Bisnis.com, JAKARTA – Ekonomi Singapura terjerumus ke dalam resesi pada kuartal lalu akibat dampak circuit breker atau pembatasan sosial terhadap bisnis dan pengeluaran ritel.
Dalam sebuah pernyataan yang dirilis Selasa (14/7/2020), Departemen Perdagangan dan Industri Singapura melaporkan produksi domestik bruto (PDB) terkontraksi 41,2 persen pada kuartal II/2020 dibandingkan dengan kuartal sebelumnya.
Tak hanya lebih buruk dari median survei Bloomberg untuk kontraksi sebesar 35,9 persen, capaian tersebut adalah kontraksi terbesar secara kuartalan dalam sejarah pencatatan.
Adapun, dibandingkan dengan tahun sebelumnya (year-on-year), PDB pada kuartal kedua terkontraksi 12,6 persen, lebih dalam dari median survei untuk kontraksi 10,5 persen.
“Rekor kemerosotan pada kuartal lalu terutama disebabkan oleh lockdown sebagian, dikenal sebagai circuit breaker di Singapura, yang diterapkan mulai 7 April hingga 1 Juni untuk memperlambat penyebaran Covid-19,” ungkap pihak kementerian, seperti dilansir Bloomberg.
Kemerosotan yang semakin dalam mencerminkan dampak yang dialami ekonomi Singapura di tengah pandemi Covid-19.
Baca Juga
Penurunan dalam perdagangan global telah memukul industri manufaktur yang bergantung pada ekspor, sementara peritel mengalami rekor penurunan penjualan.

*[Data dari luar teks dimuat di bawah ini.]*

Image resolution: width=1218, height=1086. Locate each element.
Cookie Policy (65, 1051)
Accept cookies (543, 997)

Kondisi ini juga memberi tekanan tambahan pada Partai Aksi Rakyat yang berkuasa. Pemerintah telah menjanjikan stimulus senilai sekitar S$93 miliar (US$67 miliar) untuk menopang bisnis dan rumah tangga yang bermasalah.
Rilis PDB Singapura yang relatif awal memberi gambaran tentang seberapa dalam resesi yang akan dihadapi negara Asia lainnya.

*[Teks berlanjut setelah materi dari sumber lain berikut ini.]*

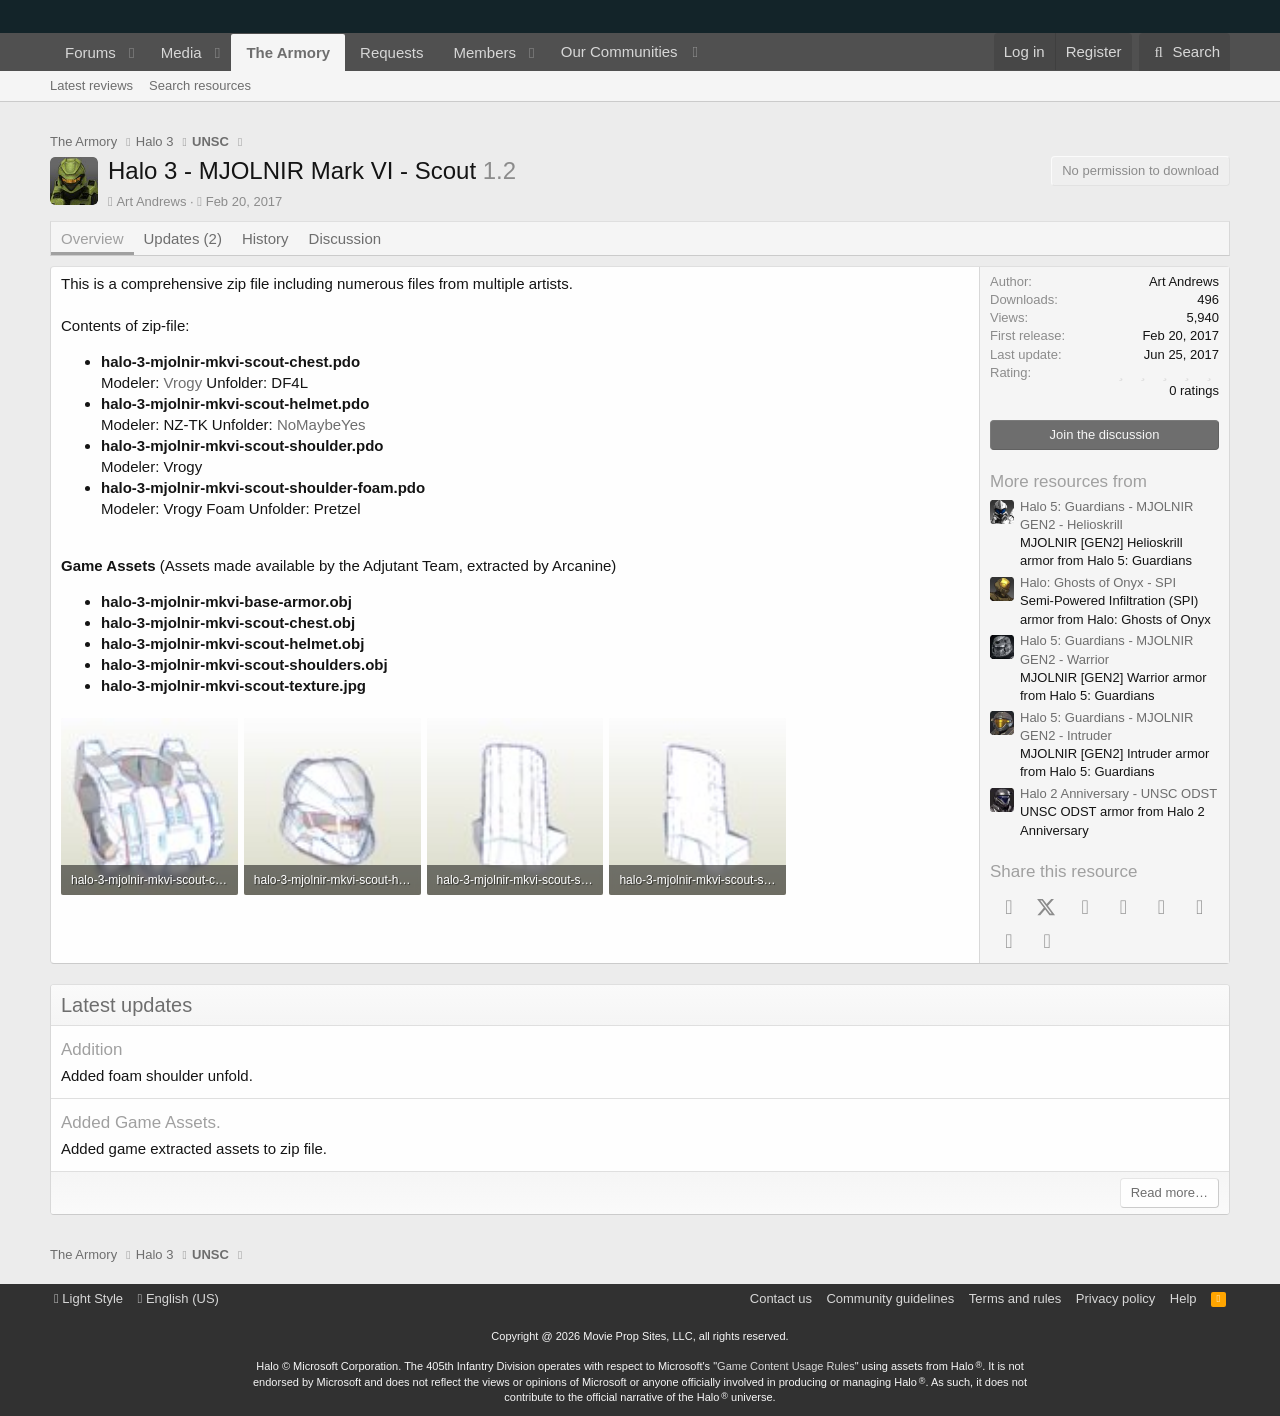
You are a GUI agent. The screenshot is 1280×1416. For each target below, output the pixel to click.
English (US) (178, 1298)
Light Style (88, 1298)
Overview (92, 238)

Proyeksi resmi Thailand tentang kontraksi 8,1 persen tahun ini adalah yang terburuk di kawasan tersebut, sementara negara lain seperti India dan Indonesia menghadapi lonjakan kasus Covid-19 yang memperburuk dampak ekonomi.
Estimasi pendahuluan PDB Singapura ini sebagian besar dihitung dari data dalam dua bulan pertama kuartal terkait, dan sering kali direvisi setelah data lengkap kuartal itu tersedia.